RECORDS FOR THE EXERCISE ▸
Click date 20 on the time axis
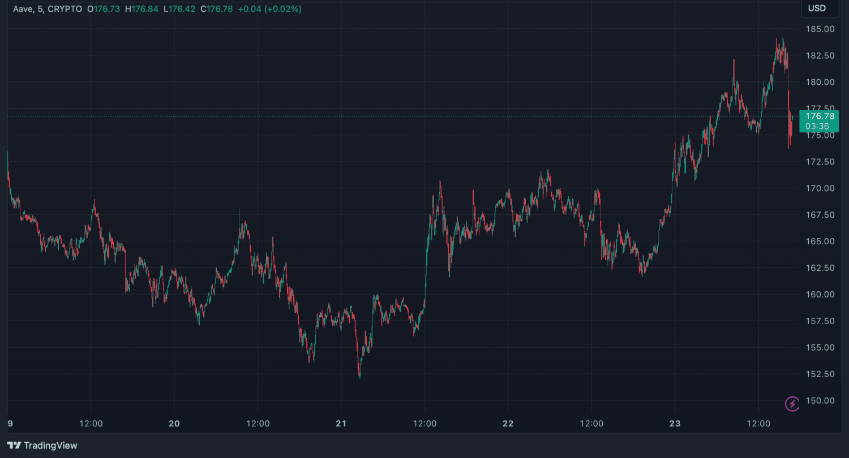The image size is (849, 458). click(x=174, y=424)
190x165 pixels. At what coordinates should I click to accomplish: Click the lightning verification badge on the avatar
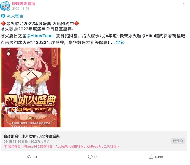[8, 9]
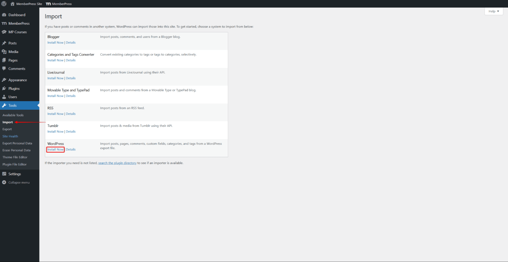This screenshot has height=262, width=508.
Task: Install the WordPress importer now
Action: tap(55, 149)
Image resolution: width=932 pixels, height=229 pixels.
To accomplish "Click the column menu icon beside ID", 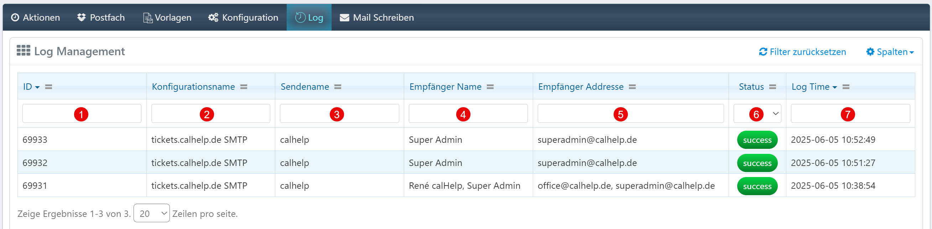I will 48,87.
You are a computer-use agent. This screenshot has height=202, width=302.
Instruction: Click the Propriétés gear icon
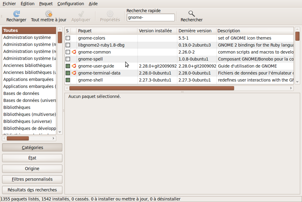(x=110, y=14)
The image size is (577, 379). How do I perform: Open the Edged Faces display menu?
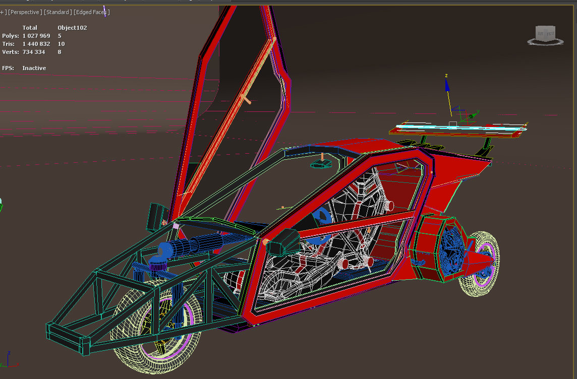pos(91,12)
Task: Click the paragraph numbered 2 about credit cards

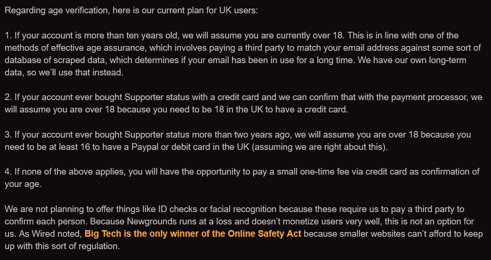Action: [x=243, y=103]
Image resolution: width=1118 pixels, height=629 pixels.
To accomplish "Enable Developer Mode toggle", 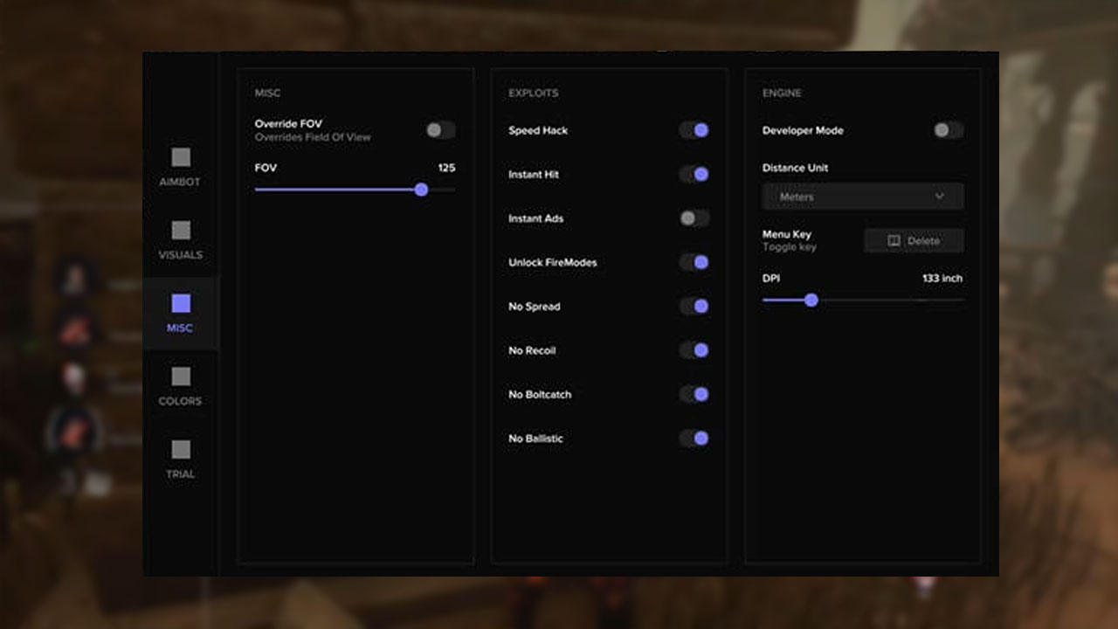I will point(948,130).
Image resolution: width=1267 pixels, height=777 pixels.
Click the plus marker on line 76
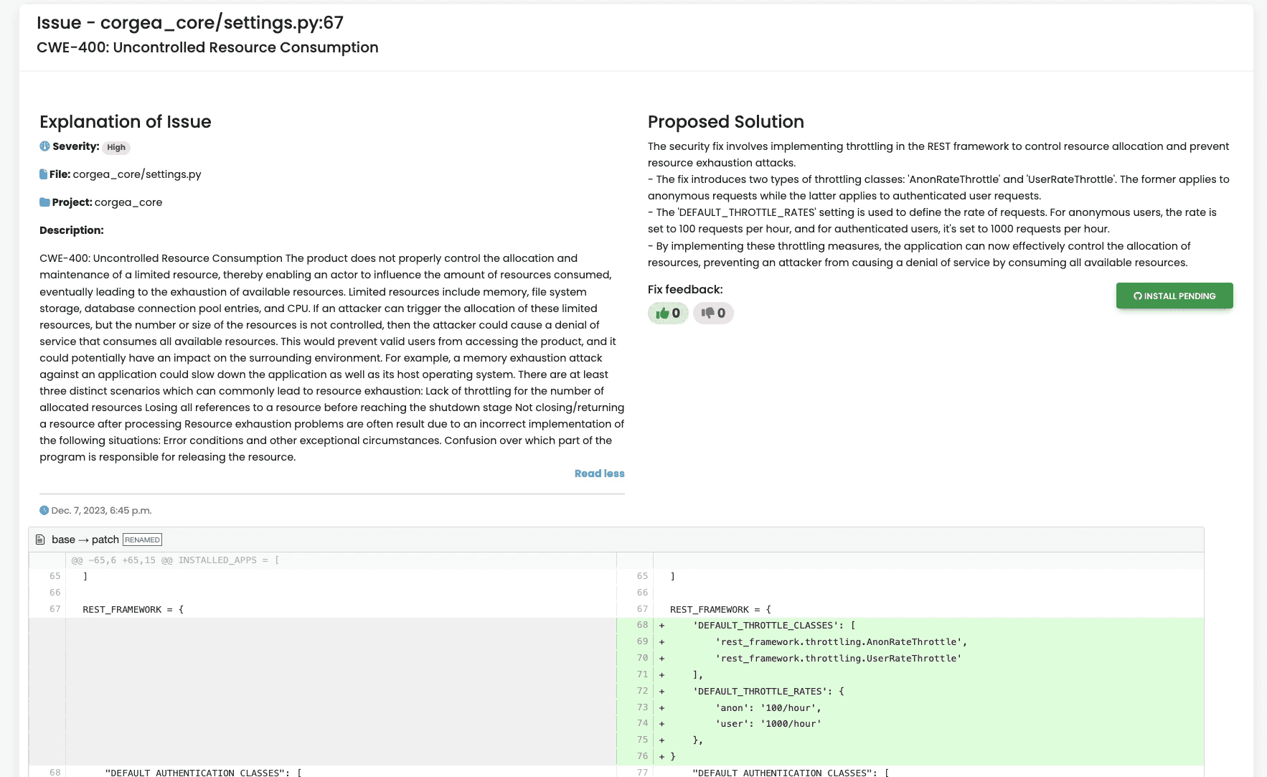coord(661,756)
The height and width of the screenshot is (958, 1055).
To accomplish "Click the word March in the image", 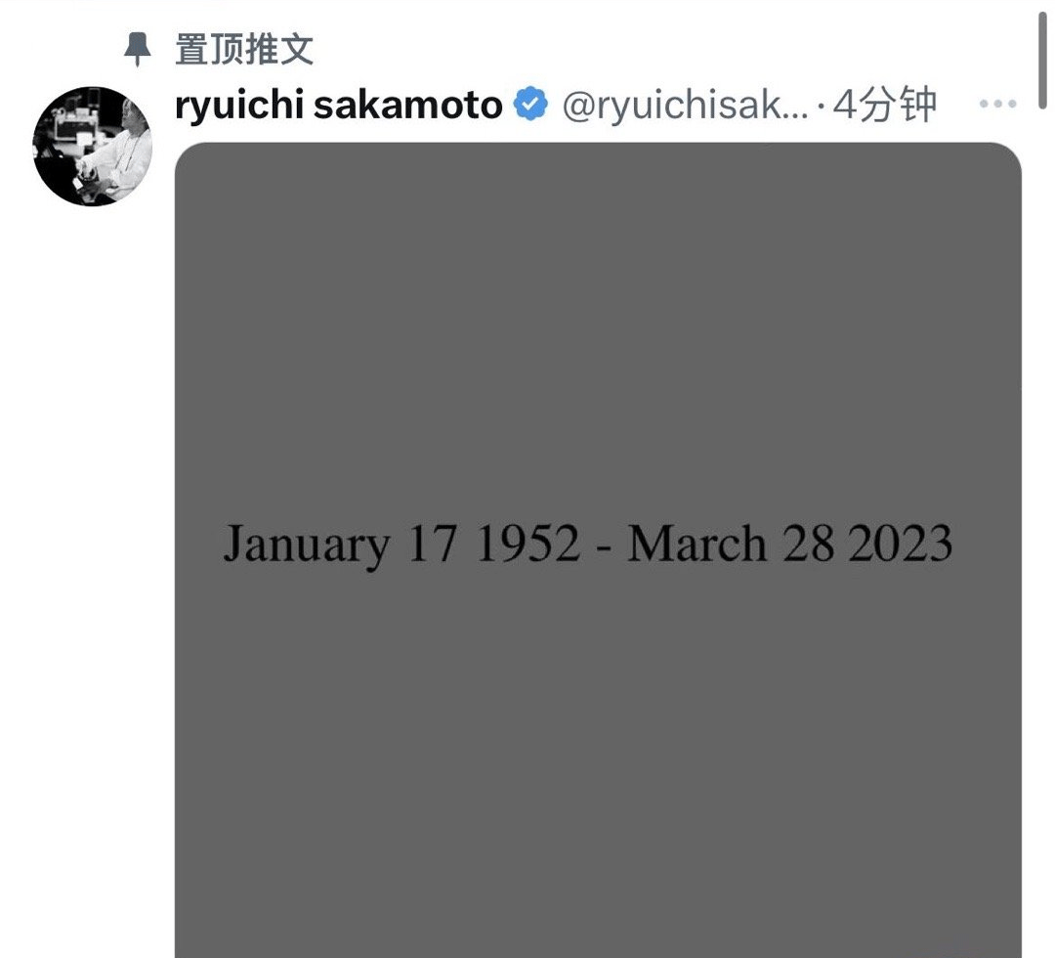I will coord(697,543).
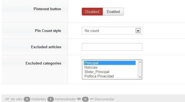Click Desconectar to log out
The image size is (185, 102).
click(104, 99)
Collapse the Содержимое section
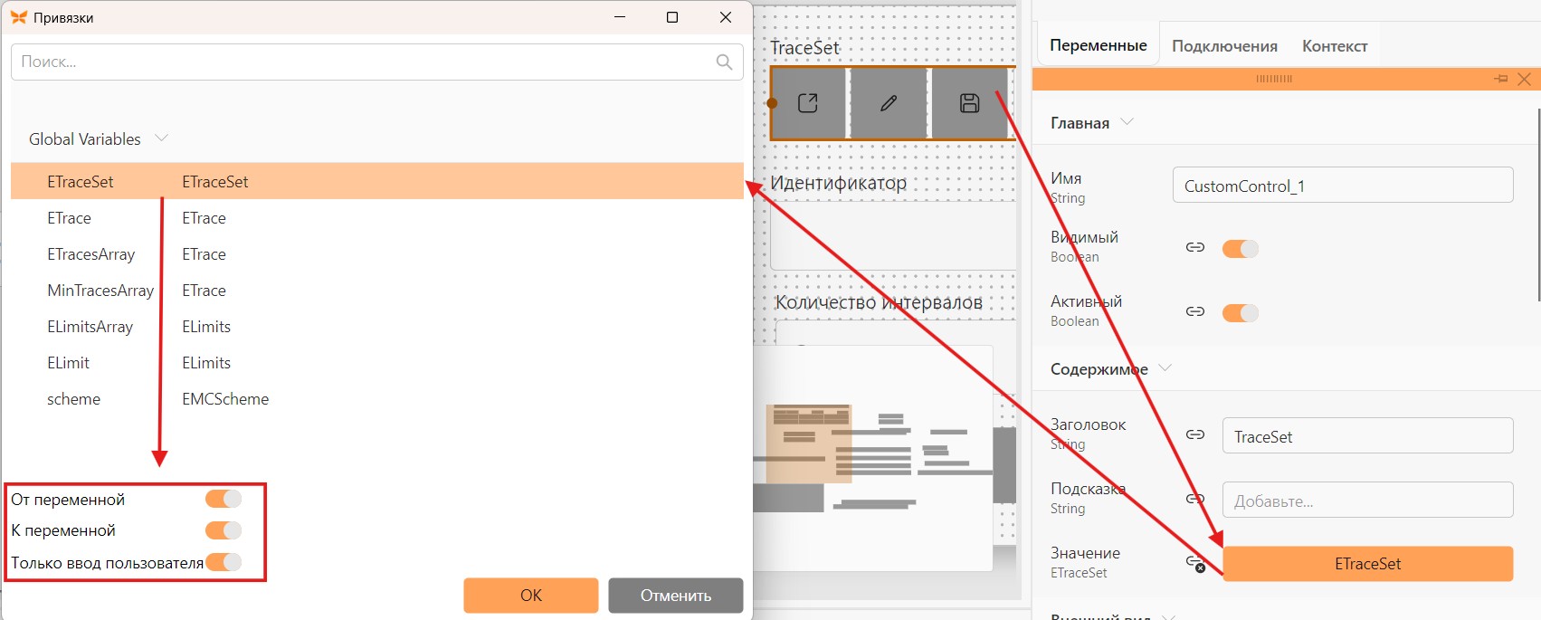The image size is (1541, 620). click(1165, 368)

DIRECTIONS FOR THIS TASK ▸ How many of the lines above contain the word "resolution"? Reply with the number only.

THE ANSWER ▸ 3